31 mar 2012

VIDEO: "R" Checking the reference values ("Y" Matrix).

30 mar 2012

Comparing Spectra with different math treatments

It is amazing the quantity of graphics you can develop with R, and how you can show and manage these graphics. Here in the same plot we compare the raw demo spectra, treated with MSC, SNV and with the first derivative (differences between consecutive data points). We can see how SNV and MSC look similar, but if you look to the Y axis, they are different.

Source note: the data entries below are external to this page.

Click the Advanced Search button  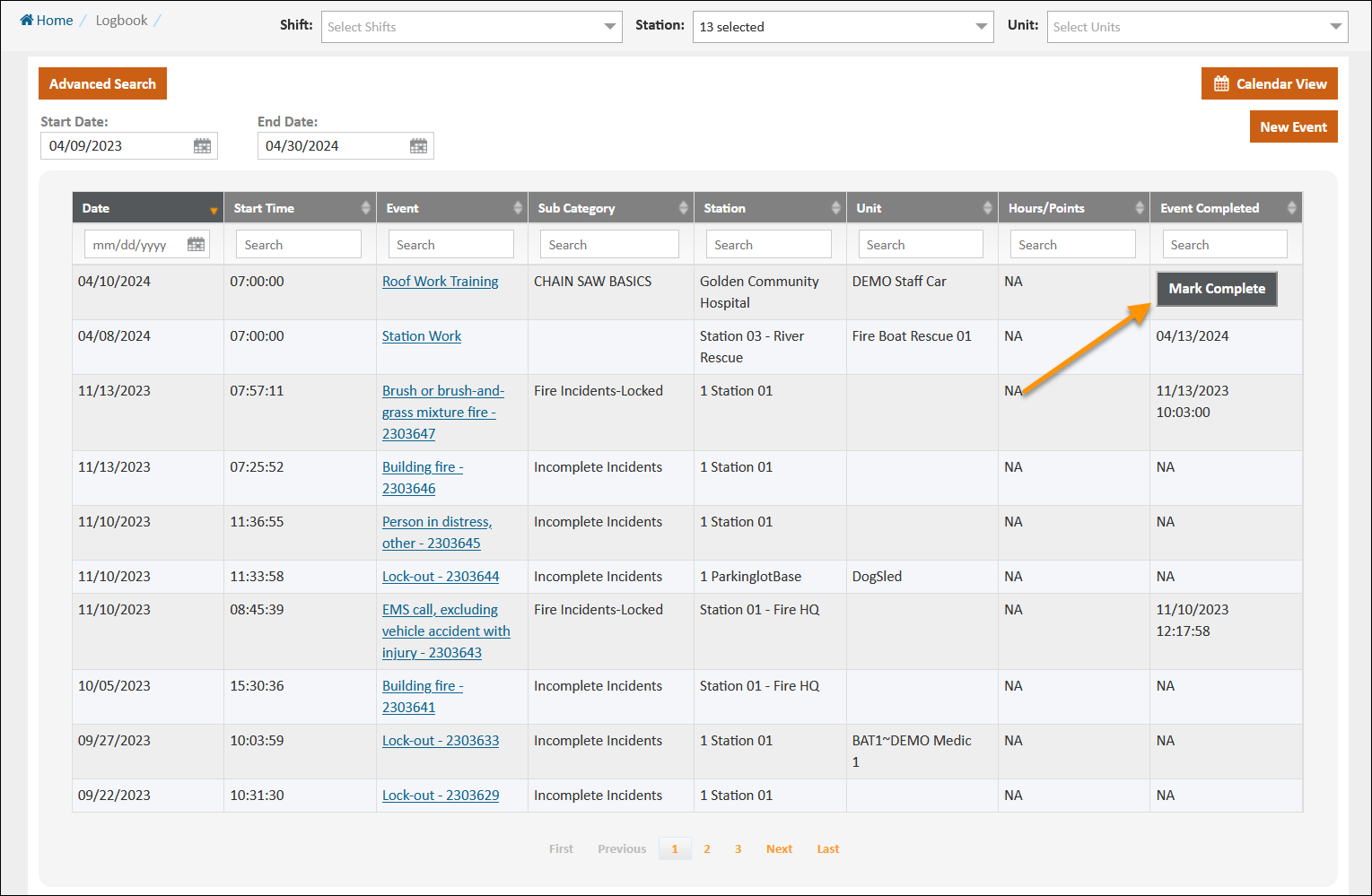pos(102,84)
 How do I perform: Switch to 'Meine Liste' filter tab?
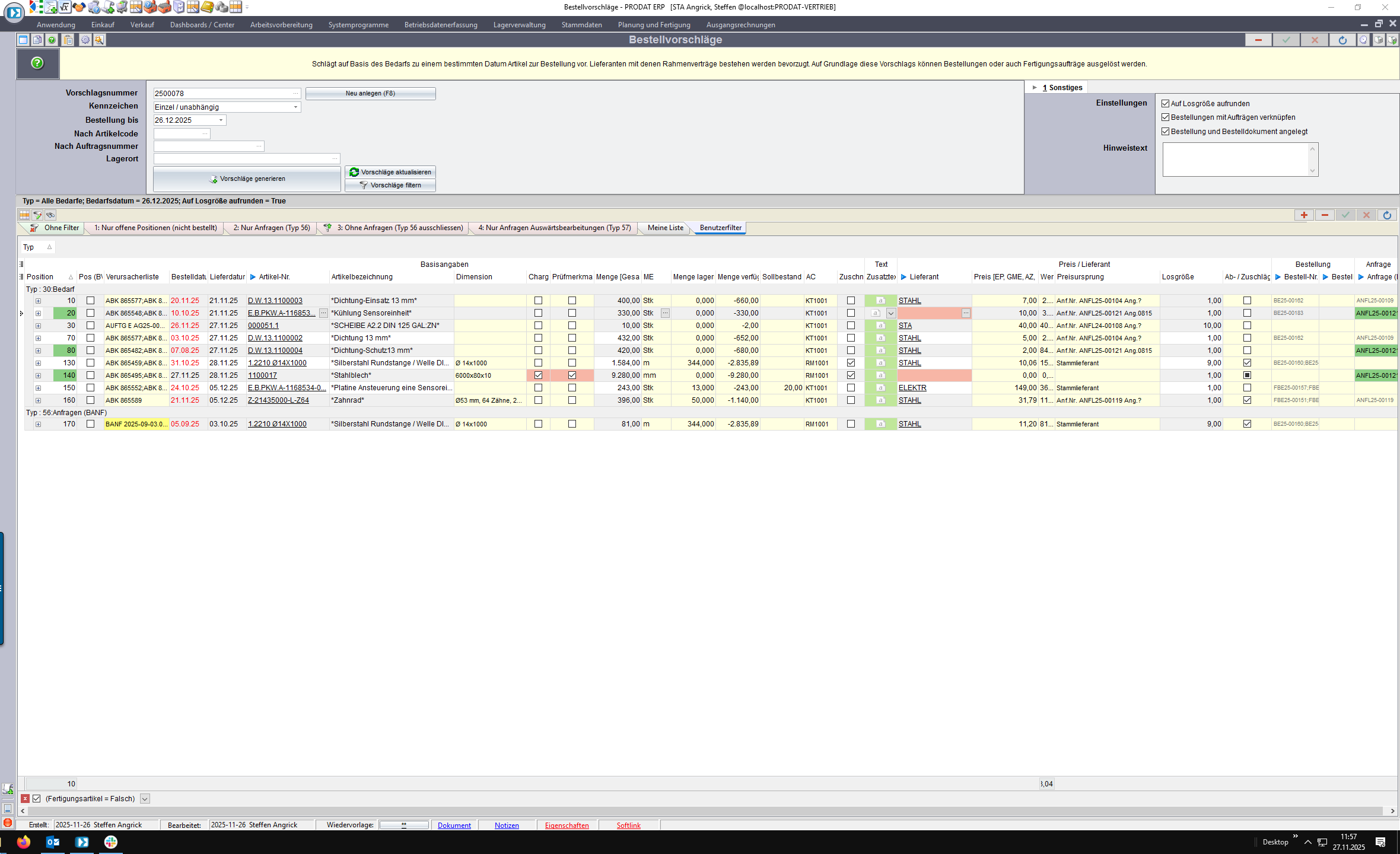pyautogui.click(x=665, y=228)
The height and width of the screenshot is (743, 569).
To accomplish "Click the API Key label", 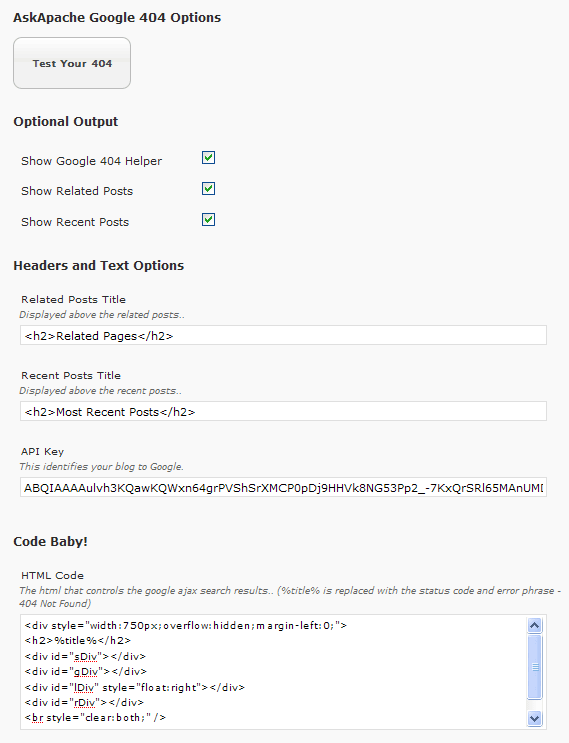I will [42, 452].
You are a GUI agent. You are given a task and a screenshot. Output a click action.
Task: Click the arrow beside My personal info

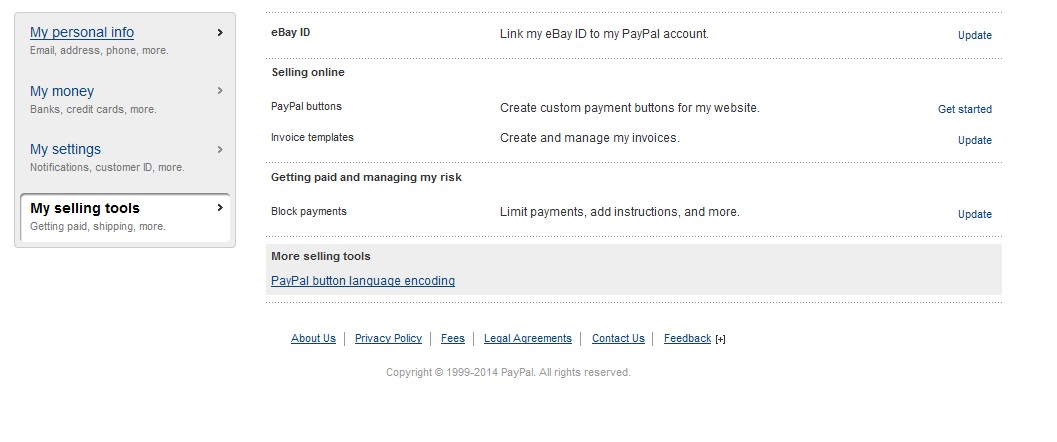tap(220, 32)

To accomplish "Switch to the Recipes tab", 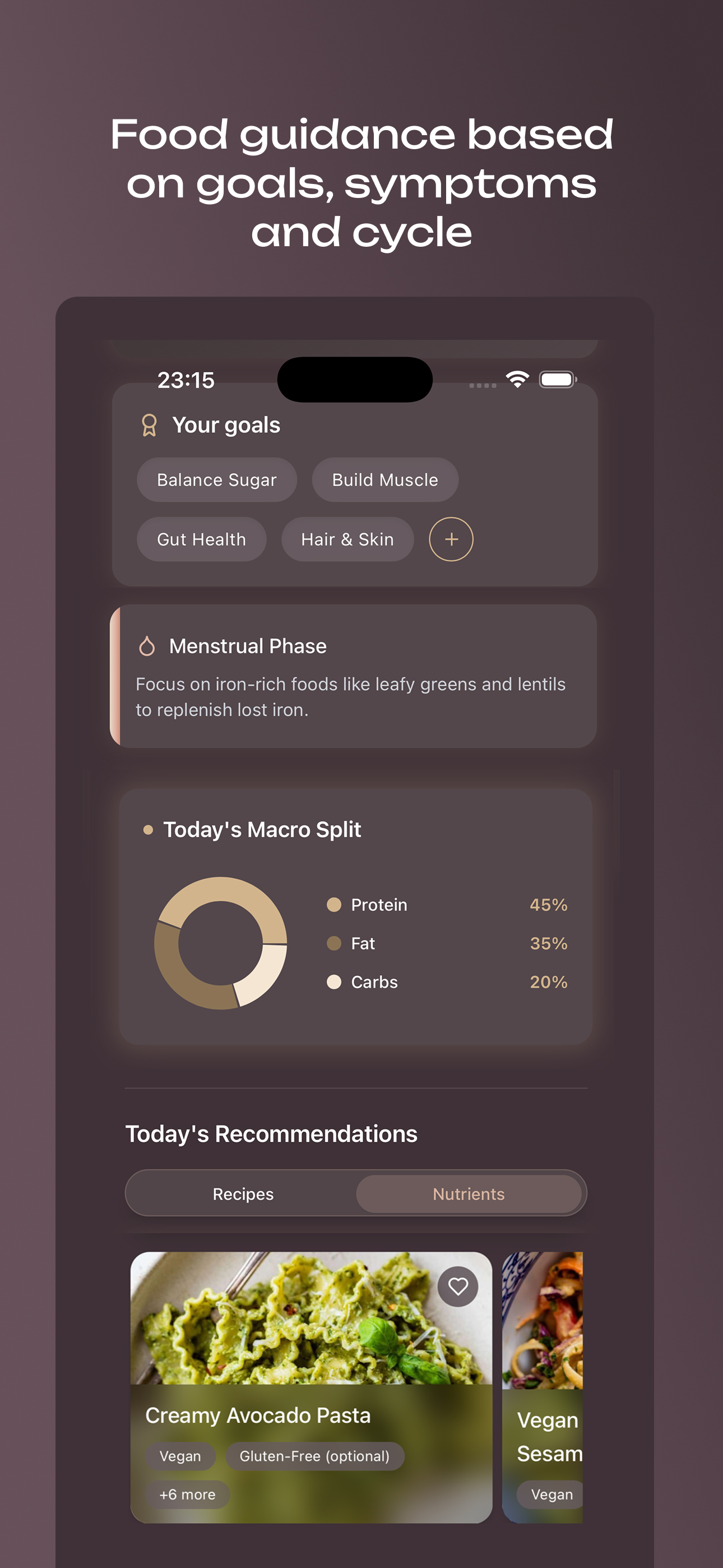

In the first derivative spectra there is a big peak of noise at 1100 nm. At this wavelength the detector change from “Si” to “PbSn”, so the difference in absorbance’s is quite high (from 1098 to 1100), so we have to exclude this area if we develop the calibration with the full spectrum range.

Using: par(mfrow=c(2,2)) opens a window, where we plot our spectra with the four different treatments.

29 mar 2012

Dividing the Sample Set in two (Validation & Training)

We have in the Demo sample set “66” samples. In this post we´ll see one way to divide the set in two parts: one for “Validation” and another for Training or Calibration.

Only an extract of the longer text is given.